Hint It is based on the Faraday’s second law of electrolysis and in this first, we have to find the equivalent weight of the hydrogen and the copper and then, by using them in the formula: $\dfrac{\text{ weight of }{{\text{H}}_{2}}}{\text{ equivalent weight of }{{\text{H}}_{2}}}=\dfrac{\text{weight of Cu}}{\text{ equivalent weight of Cu}}$, we can easily find the weight of the copper in the solution. Now solve it.

Complete step by step answer:
First of all, let’s discuss Faraday's law of electrolysis.
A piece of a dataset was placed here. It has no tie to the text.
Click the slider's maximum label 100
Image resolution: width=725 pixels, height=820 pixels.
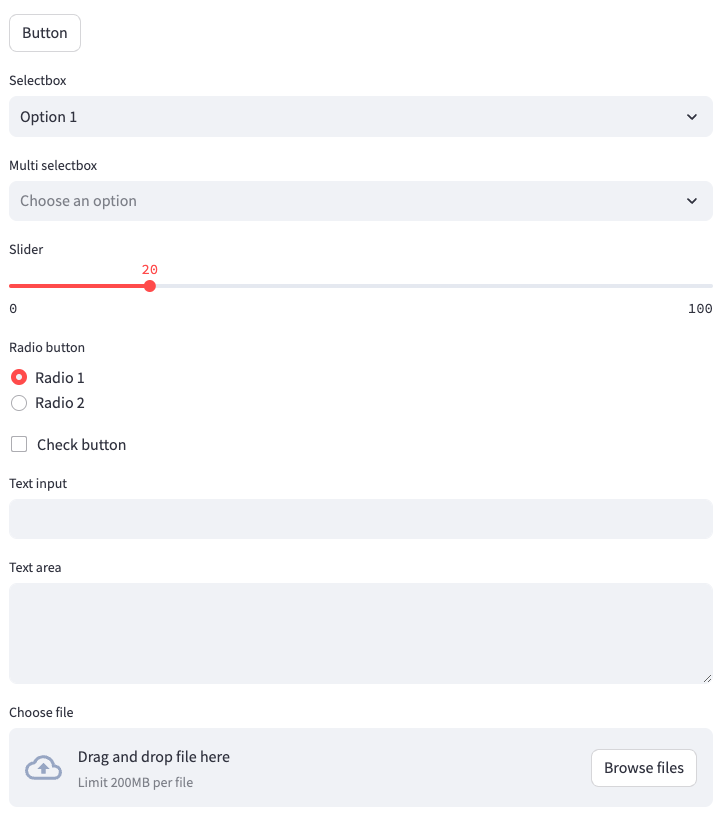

It states that when some quantity of electricity is passed through different electrolytic solutions connected in series, the weights of the substances produced at the electrodes are directly proportional to their chemical equivalent weights.
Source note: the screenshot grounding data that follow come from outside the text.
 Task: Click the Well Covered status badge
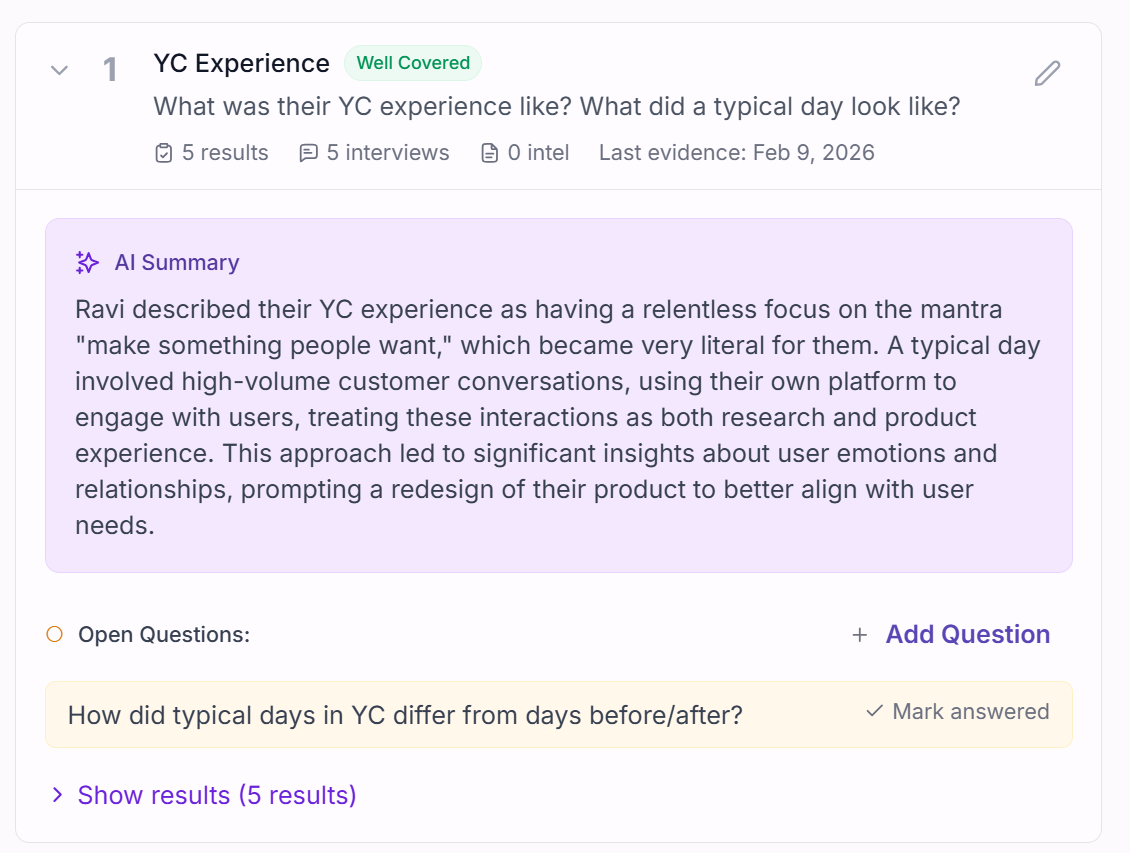pos(413,62)
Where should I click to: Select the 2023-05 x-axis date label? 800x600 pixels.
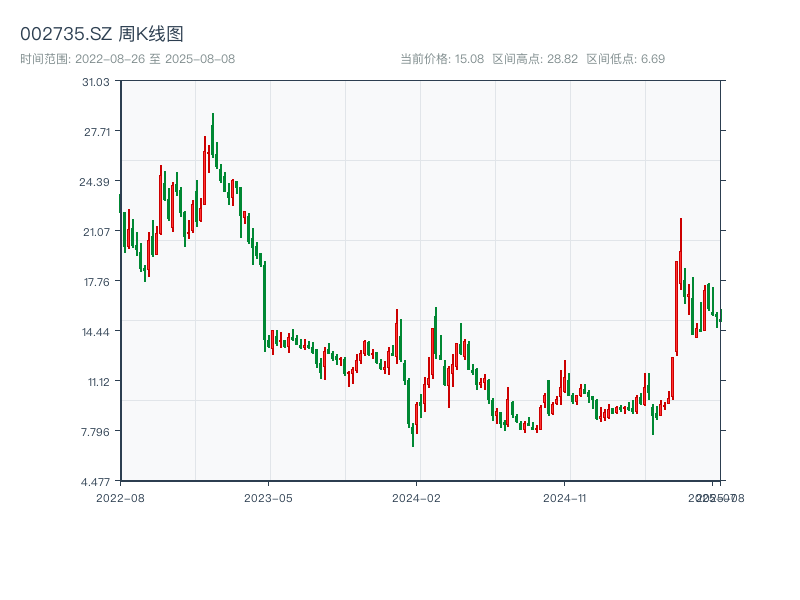pyautogui.click(x=269, y=497)
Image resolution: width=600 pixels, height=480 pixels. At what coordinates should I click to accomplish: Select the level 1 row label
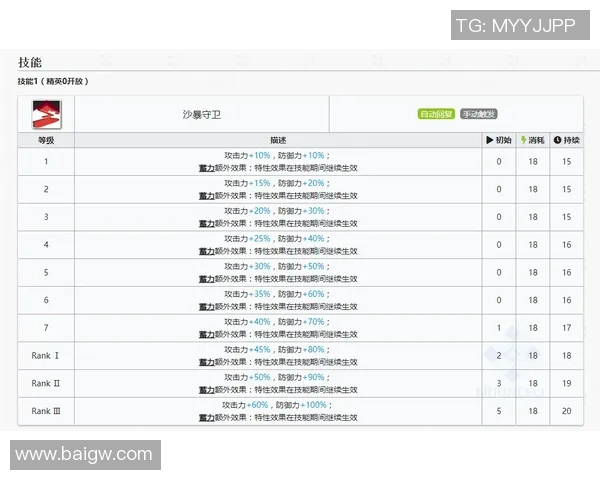click(45, 161)
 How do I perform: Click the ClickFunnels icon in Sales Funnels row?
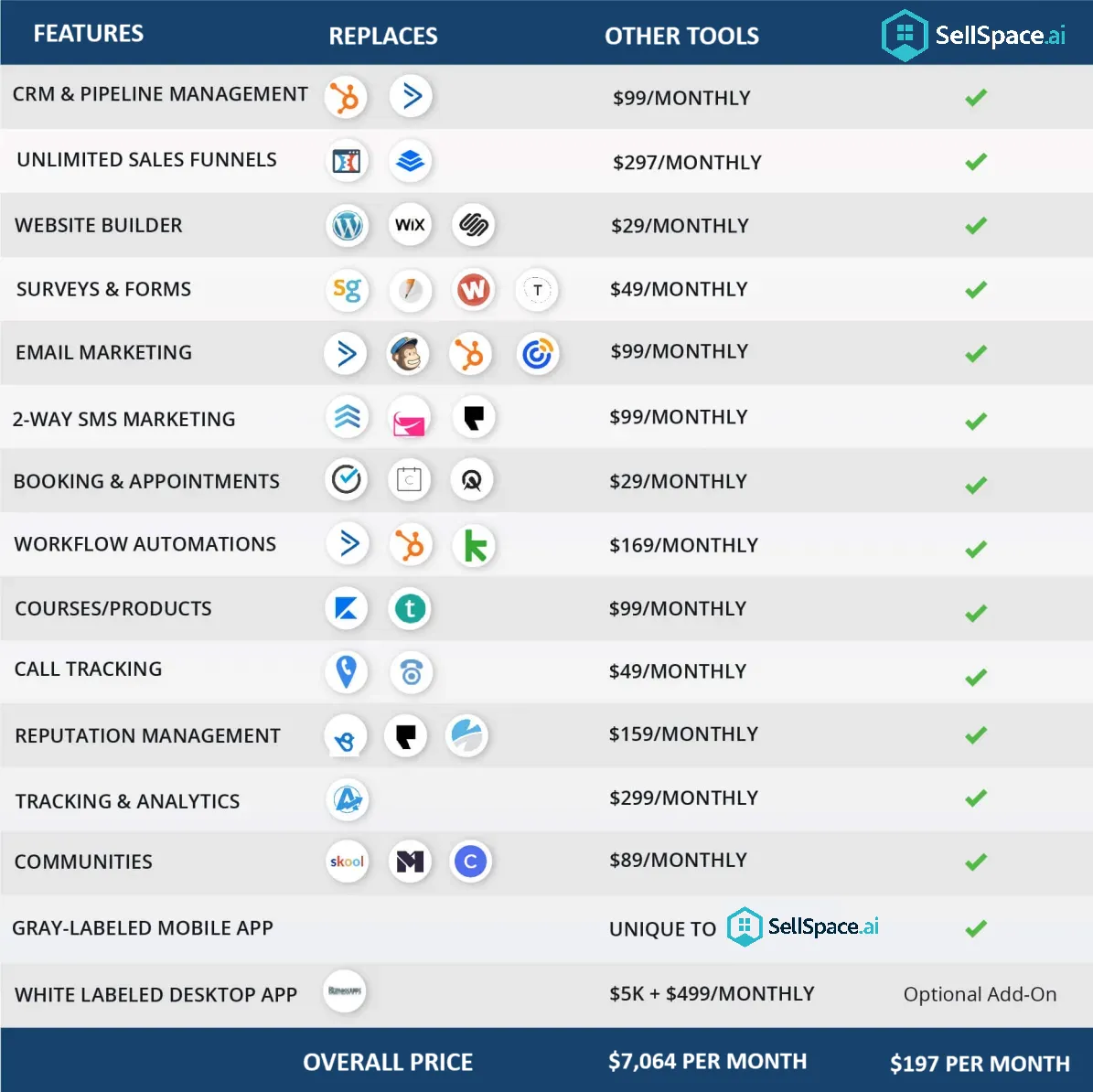(x=347, y=161)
Now considering the numerical;
$\dfrac{\text{ weight of }{{\text{H}}_{2}}}{\text{ equivalent weight of }{{\text{H}}_{2}}}=\dfrac{\text{weight of Cu}}{\text{ equivalent weight of Cu}}$ -------------(1)
As we know that weight of hydrogen is $0.5g$(given)
And suppose that the weight of copper is $x\text{ g}$.
We can find the equivalent weight of the hydrogen by applying the formula as;
$equivalent\text{ }weight=\dfrac{atomic\text{ mass}}{2}$
We know that the atomic mass of hydrogen is 2.
Then, the equivalent weight of hydrogen is;
$equivalent\text{ }weight=\dfrac{2}{2}=1$
Similarly, we can find the equivalent weight of the copper.
the atomic mass of copper is $63.5$ .
Then, the equivalent weight of copper is;
$equivalent\text{ }weight=\dfrac{63.5}{2}=31.75$
Now put these all, values in equation (1), we get;
$\begin{aligned} & \dfrac{0.5}{\text{ 1}}=\dfrac{x}{31.75} \\\ & x=0.5\times 31.75 \\\ & x=15.87 \\\ & x\approx 15.9\text{ g} \\\ \end{aligned}$
Thus, when the current liberates $0.5g$ of hydrogen in $2\text{ hours}$, then $15.9\text{ g}$ of copper is liberated by the same current flowing for the same time in a copper sulphate solution.

Note: In terms of moles of electrons, Faraday’s second law of electrolysis may be defined as; the moles of substances deposited or liberated is directly proportional to the number of moles of electrons exchanged during the oxidation-reduction reactions that occur.